Os sete anos sem gravar um disco de músicas inéditas não fez com que o cantor deixasse de lado o tema que lhe é caro e recorrente. Muito pelo contrário, lançou um novo olhar sobre sua percepção daquilo que literalmente sente na pele. A fama não fez com que o preconceito racial deixasse de bater em sua porta, assim como na de muitos artistas, por exemplo, o caso mais recente de intolerância racial que a atriz Taís Araújo sofreu em seu perfil no Facebook. Mas o que realmente preocupa o compositor paraibano é o preconceito a quem não tem visibilidade midiática e, muitas vezes, desconhece sua importância para a sociedade. “Eu me preocupo, e acho que todos nós devemos nos preocupar, com o racismo e a humilhação à pessoa anônima, que são muitas pessoas. E as vezes é como se elas fossem invisíveis, é como se aquilo não existisse”.

O disco, concebido em seu estado natal, une a riqueza dos ritmos brasileiros à sonoridade universal: num mesmo registro fonográfico estão samba, forró, frevo, toada e reggae. O canto de amor e o grito de protesto estão presentes neste álbum, um grito que já era esperado por seus seguidores. A questão racial sempre esteve presente em seus trabalhos, mas agora ele coloca o dedo na ferida por uma nova perspectiva: a negação ao preconceito.  “Dessa vez eu fui tratar da questão racial que se esconde, que não ousa dizer seu nome, ela se afirma pela negação. Ela diz: ‘Não, aqui não há racismo. Aqui as condições são iguais para todos, não há discriminação racial’, e nós negros, sabemos que não é assim.
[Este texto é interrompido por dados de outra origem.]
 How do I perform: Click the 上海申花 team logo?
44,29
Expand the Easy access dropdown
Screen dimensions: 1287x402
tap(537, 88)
Há uma dívida enorme da sociedade brasileira para com a contribuição destes afrodescendentes para as riquezas do Brasil e essa dívida aparece, inclusive, quando há essa negação do racismo”.

O reggae “Negão”, gravado ao lado do cantor baiano Lazzo Matumbi, carrega a mensagem:

“Negam que aqui tem preto, negão./ Negam que aqui tem preconceito de cor./
Negam a negritude, essa negação./ Nega a atitude de um negro amor.”



Um táxi para a igualdade racial

Chico reflete que a realidade afirma o preconceito quando a pessoa negra é tratada como suspeita em sua rotina. “Quando entra em um banco, os olhares de todos os guardas ficam voltados para ela. Quando vai ao supermercado fazer uma compra, os olhares apontam para ela”, comenta o cantor. A fala do rapper Emicida é lembrada por ele: “Você sabe que o táxi não para pra você e a viatura [policial] para”, e relata que esse exemplo é simbólico, “o que a gente não consegue é pegar um táxi pra igualdade racial”.

Toda vez que um motorista de táxi diz: ‘não estou livre’, e você vê que não tem ninguém dentro do carro dele, e ele está fazendo isso porque você é negro, na verdade ele é porta voz do sistema e está dizendo para todos os negros: ‘Não importa pra onde vocês querem ir. Eu não estou livre para vocês. Eu estou ocupado cuidando dos descendentes das capitanias hereditárias, dos mais clarinhos’”, explica.

O dia do bolo

Para algumas pessoas o Dia da Consciência Negra são todos os dias, porque você não pode ficar inconsciente, você não pode ficar alienado nos outros dias, mas tem um dia para celebrar. É como se fosse o dia de comer o bolo, mas nos outros dias você tem que comer pão também, senão vai morrer de fome. Tem que ter pão todos os dias e naquele dia tem o bolo”, explica.